Pernyataan itu disampaikan Liyanto saat bersaksi untuk terdakwa Nurhadi di Pengadilan Tindak Pidana Korupsi (Tipikor) pada Pengadilan Negeri Jakarta Pusat, Senin (22/12).
Ketua Majelis Hakim, Fajar Kusuma Aji, mempertegas pernyataan Liyanto soal transfer uang kepada Rezky Herbiyono berkaitan dengan dakwaan jaksa KPK terhadap Nurhadi.
Sebab, jumlah uang Rp 11 miliar yang ditransfer ayah Liyanto, almarhum Bambang Hartono nilainya sama dengan dakwaan jaksa KPK.
"Saudara Saksi ya. Ini (Nurhadi) didakwa oleh penuntut umum ini menerima sejumlah uang," tanya Hakim Fajar Kusuma kepada Liyanto.
"Iya," jawab Liyanto.
"Di dakwaan penuntut umum ini menerima sejumlah uang. Nilainya itu adalah sejumlah yang saksi sebutkan tadi," tegas hakim.
Sementara, tim kuasa hukum Nurhadi membantah keterangan saksi yang disampaikan di persidangan.
Penasihat hukum Nurhadi, Maqdir Ismail, menilai dakwaan jaksa penuntut umum (JPU) sarat dengan asumsi dan berpotensi mengikis prinsip-prinsip fundamental dalam sistem peradilan pidana.
Menurut Maqdir, seseorang tidak dapat dipidana hanya berdasarkan dugaan bahwa uang yang diterima berkaitan dengan pengurusan perkara tanpa didukung bukti faktual yang jelas dan kuat.

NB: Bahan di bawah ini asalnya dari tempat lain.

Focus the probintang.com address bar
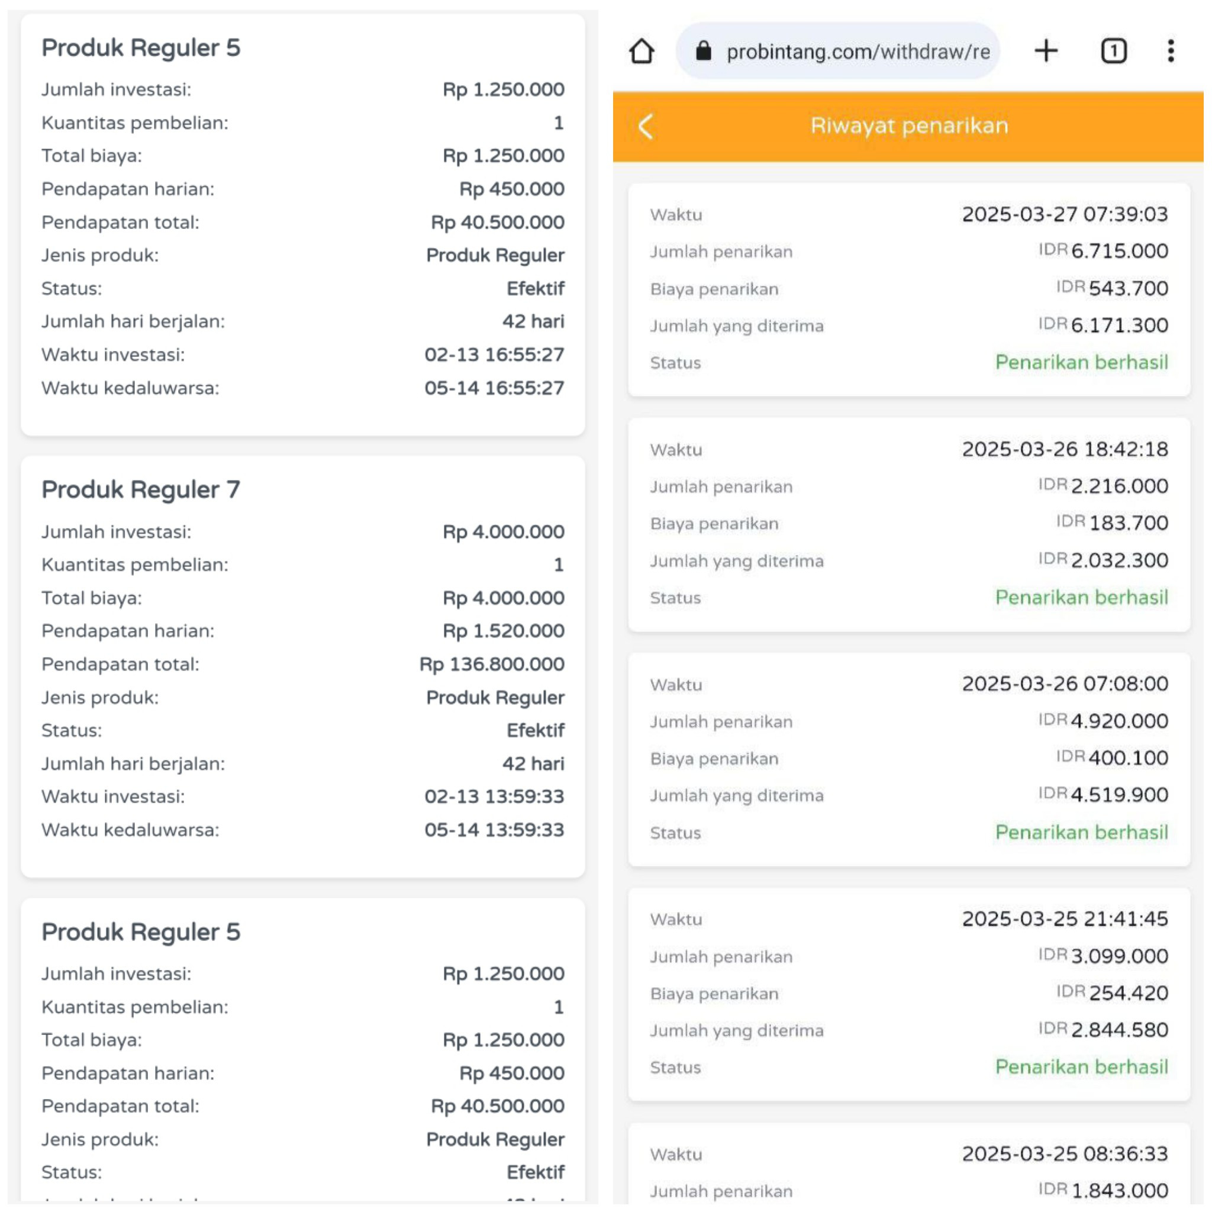Image resolution: width=1212 pixels, height=1212 pixels. 857,51
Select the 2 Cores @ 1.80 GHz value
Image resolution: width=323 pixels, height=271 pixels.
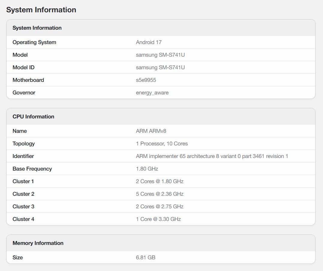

“Apabila seseorang bisa dihukum hanya karena asumsi bahwa uang yang diterimanya berhubungan dengan pengurusan perkara, tanpa pembuktian yang nyata, maka yang runtuh bukan hanya satu perkara, melainkan keseluruhan sistem hukum kita,” ujar Maqdir.
Ia menegaskan, hukum pidana mensyaratkan alat bukti yang sah serta keterangan saksi yang memenuhi kriteria sebagai saksi fakta.
Yakni berdasarkan apa yang benar-benar dilihat, didengar, dan dialami sendiri. Namun, keterangan saksi bernama Liyanto tidak memenuhi unsur tersebut karena tidak bersifat faktual.
“Jika sejak awal keterangan itu tidak memenuhi syarat pembuktian, mengapa tetap diterima? Ini yang menjadi keberatan kami,” tuturnya.
Selain itu, Maqdir juga mengkritisi prosedur pemeriksaan saksi yang dinilainya tidak sesuai dengan ketentuan hukum acara.
Ia menyoroti keterlambatan kehadiran saksi kunci serta mekanisme pemeriksaan saksi yang dilakukan secara daring.
Ia mengingatkan, Mahkamah Agung telah mengatur secara tegas mekanisme pemeriksaan saksi secara daring, yang harus dilaksanakan dari kantor kejaksaan atau pengadilan.
“Ketentuan tersebut seharusnya dipahami dan dipatuhi oleh penuntut umum dalam proses persidangan,” imbuhnya.
Nurhadi Didakwa Terima Gratifikasi Rp 137 Miliar
Dalam kasusnya, Nurhadi didakwa menerima gratifikasi senilai Rp 137,1 miliar dari sejumlah pihak yang sedang berperkara di lingkungan peradilan, baik saat dirinya masih aktif menjabat maupun setelah tidak menjabat di Mahkamah Agung.
Gratifikasi itu diterima dari proses hukum di berbagai tingkat peradilan, mulai dari pengadilan tingkat pertama, banding, kasasi hingga peninjauan kembali (PK). Penerimaan uang tersebut berlangsung dalam rentang Juli 2013 hingga 2019.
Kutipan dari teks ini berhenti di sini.